Sometimes, even those who know we are innocent may begin to view us no differently than our accusers. Because we were once close to them—sharing life, meals, and fellowship—they may see us as equally guilty. In some cases, they may even view our accusers more favorably than us. This painful reality is part of the suffering God allows so that we might share in the shame that His Son once bore. And just as Jesus was glorified, so too will we be rewarded in due time.

“Therefore I will give him a portion among the great,
and he will divide the spoils with the strong,
because he poured out his life unto death,
and was numbered with the transgressors.
For he bore the sin of many,
and made intercession for the transgressors.” – Isaiah 53:12 (NIV)

This promise is not just a record of what Christ endured—it is a path we are invited to walk. It becomes a reality when we, like Him, bear false accusations and choose to intercede for those who wrong us. May God grant us the grace to do so, just as He gave that same grace to His Son.

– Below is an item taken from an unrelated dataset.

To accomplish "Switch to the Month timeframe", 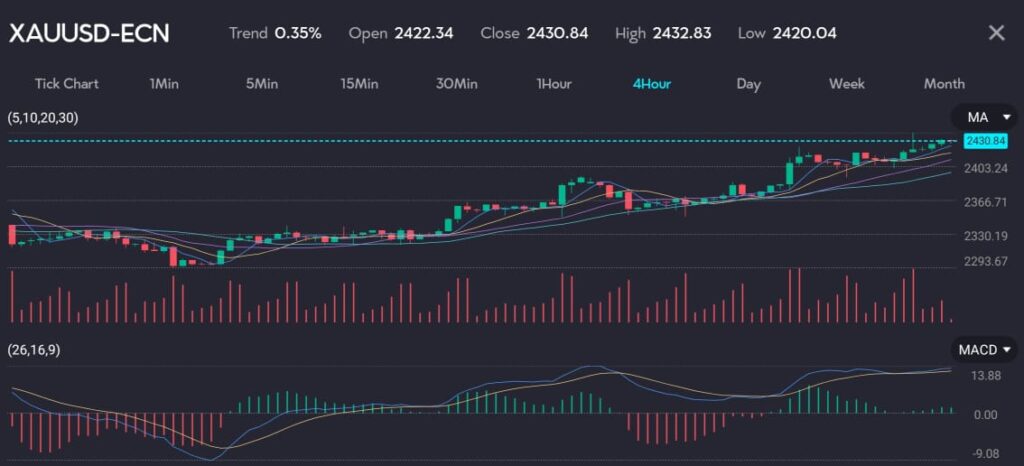I will click(x=943, y=84).
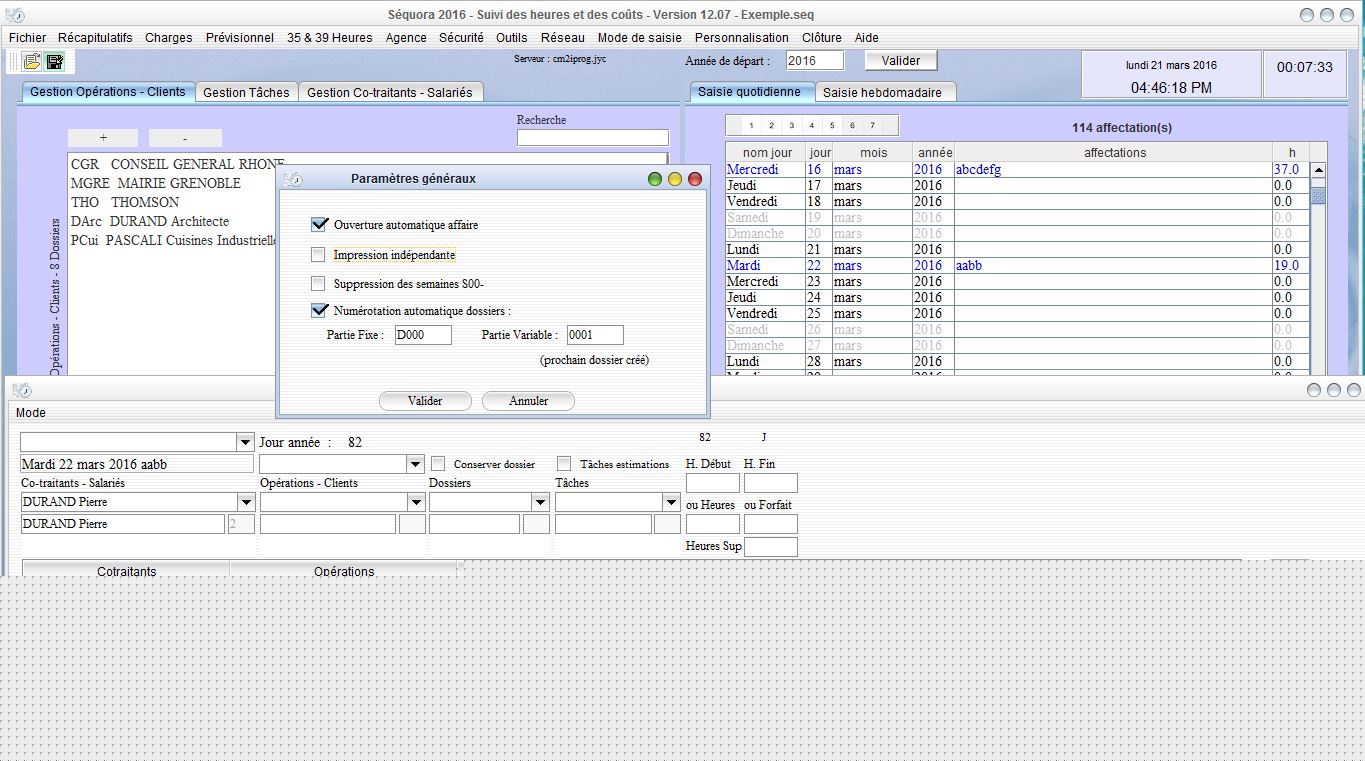Select week number 1 in Saisie quotidienne

click(x=750, y=125)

Job was the first to experience the blessing that followed such a posture of intercession. He prayed for his friends who misunderstood and misjudged him—and God restored him. Why not us? Let us be willing to stand in that same place of honor and receive the reward that comes from trusting and obeying, even in suffering.

Love Thy Neighbour As You Love Thyself

Religion and the church encourage people to seek reconciliation face-to-face to uphold unity within the body of Christ. Similarly, societal norms often draw from moral tales that promote forgiveness and peaceful living. However, when we step beyond these conventions and truly follow Jesus—the Way—He calls us to a deeper standard:

“You have heard that it was said, ‘Love your neighbor and hate your enemy.’ But I tell you, love your enemies and pray for those who persecute you, that you may be children of your Father in heaven. He causes his sun to rise on the evil and the good and sends rain on the righteous and the unrighteous.”
— Matthew 5:43-45 (NIV)

Jesus teaches us to love in a way that even includes those who hurt us or tarnish our reputation—praying for them so that they too might experience God’s forgiveness. He modeled this love on the cross, saying, “They do not know what they are doing.” Those who falsely accuse us often lack awareness on two levels: first, they don’t realize that their actions are wrong—each person typically believes their own perspective is right. Second, they don’t know that we are already forgiven children of our Father in heaven.

Jesus responded not with anger, but with compassion. In the same way, our own anger should give way to pity, recognizing that these individuals are spiritually lost. When frustration overwhelms our hearts, it becomes difficult even to love ourselves—making it impossible to love others as we’re called to.

But if we do love ourselves, what will we do when we sin? We won’t rush to expose our faults publicly; instead, we will come before God privately, seeking His mercy. In the same way, Jesus doesn’t require outward gestures like handshakes or hugs to prove our forgiveness—He desires something deeper.

Because of the increase of wickedness, the love of most will grow cold, but the one who stands firm to the end will be saved. – Matthew 24:12-13 (NIV)

Let us be mindful not to let the shortcomings of others extinguish the love within us. Instead, let us remain closely connected to Christ, who leads us toward the next stage of our salvation—eternal life. Through the teachings of Jesus, it is always possible to live in peace with others, to love them sincerely, and to encourage them to stay focused on their eternal destination.